13. We have heard Shri Maninder Singh, learned Senior Counsel appearing on behalf of the appellant-CWC and Shri Shyam Divan, learned Senior Counsel appearing on behalf of the respondents.

14. Shri Maninder Singh submitted that the Division Bench has failed to take into consideration that the area admeasuring 34 acres in possession of the appellant-CWC could not have been included in the SEZ areas. He submitted that as per Rule 7 of the SEZ Rules, the developer is required to furnish to the Central Government, particulars required under sub-section (1) of Section 4 with regard to the area referred to in sub-section (2) or sub-section (4) of Section 3 of the SEZ Act. He submitted that, along with the said information, the developer is also required to submit a proof of legal right and possession and a certificate from the State Government or the authorized agency that the said area is free from all encumbrances.

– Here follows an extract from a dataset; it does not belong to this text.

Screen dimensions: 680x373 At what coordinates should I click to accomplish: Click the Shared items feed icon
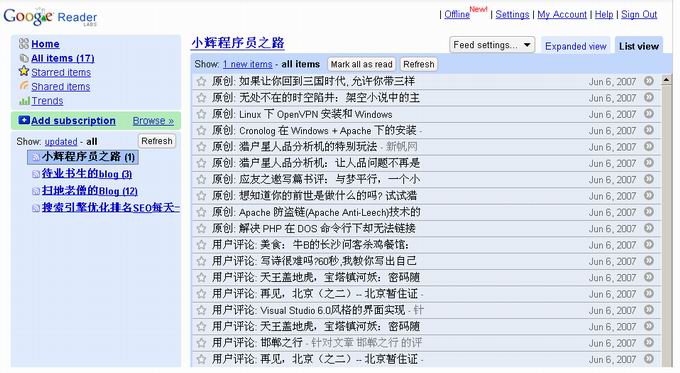[24, 86]

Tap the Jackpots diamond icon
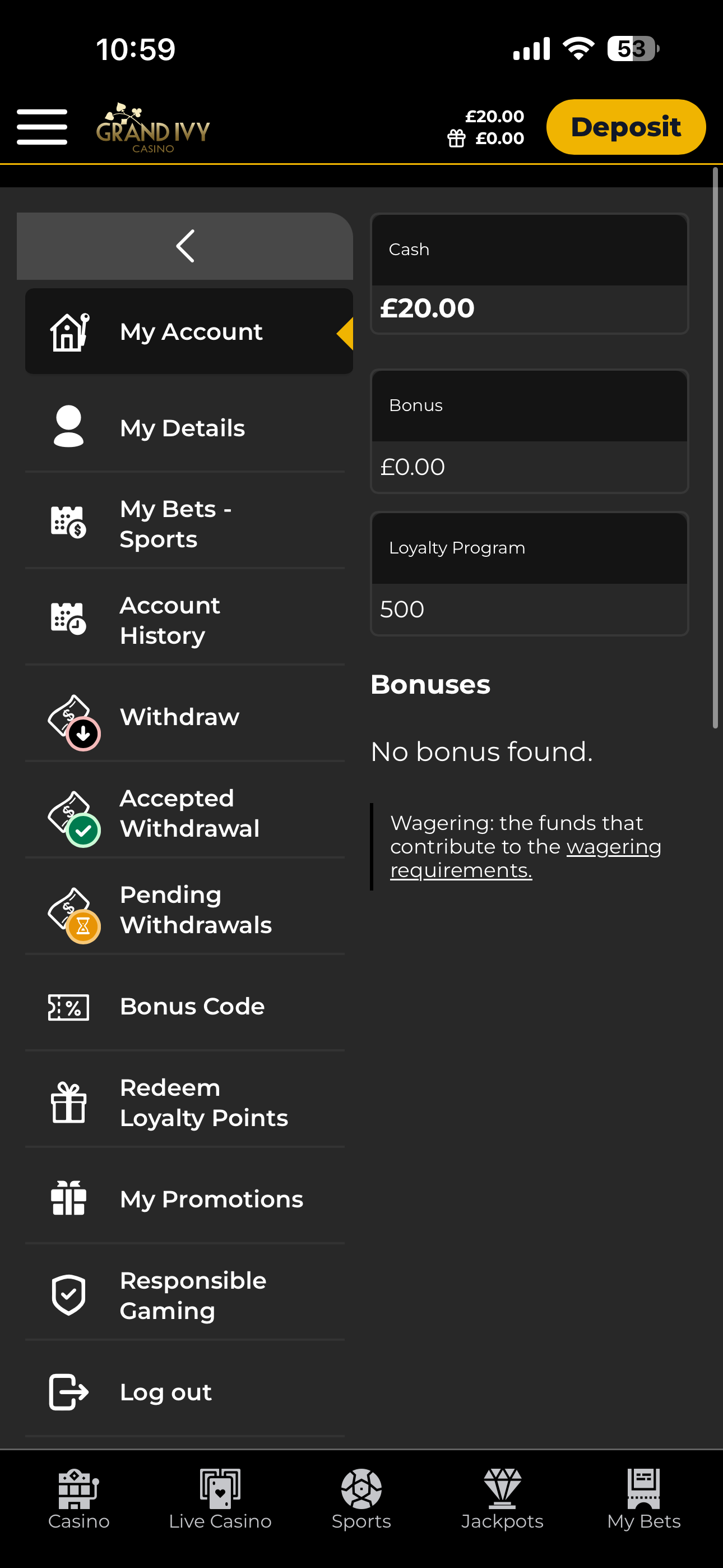[x=502, y=1489]
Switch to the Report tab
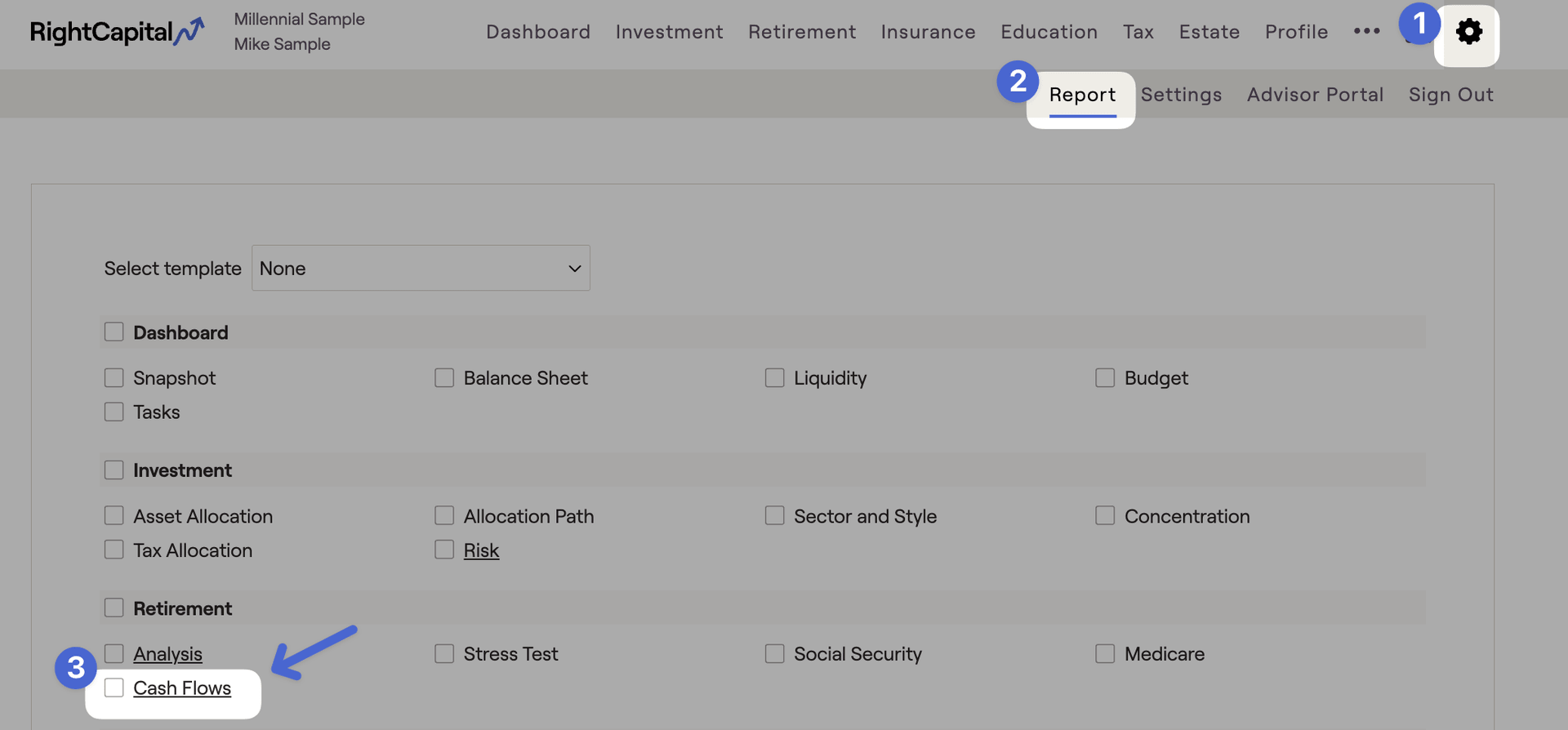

It is submitted that, as per sub-rule (2) of Rule 7 of the SEZ Rules, the identified area is required to be contiguous and vacant. He submitted that APSEZL has suppressed the material fact that the possession of the said area of 34 acres was not with it but with the appellant-CWC. He submitted that, had this fact been brought to the notice of the authorities, the area in possession of the appellant-CWC could not have been included in the SEZ areas.

15. Shri Maninder Singh submitted that from Clause 2.1 of the agreement dated 2nd June 2004 itself, it is clear that the warehousing infrastructure and the leased premises was required to be set up by the appellant-CWC in accordance with the plan as approved by APSEZL (then GAPL). It is submitted that, in accordance with the said clause, the appellant-CWC had submitted plans on 25th July 2006. The said plans were duly approved by the then GAPL. It is submitted that, in addition to the aforesaid, the then GAPL has itself been using the warehousing facilities provided by the appellant-CWC from the year 2006 onwards.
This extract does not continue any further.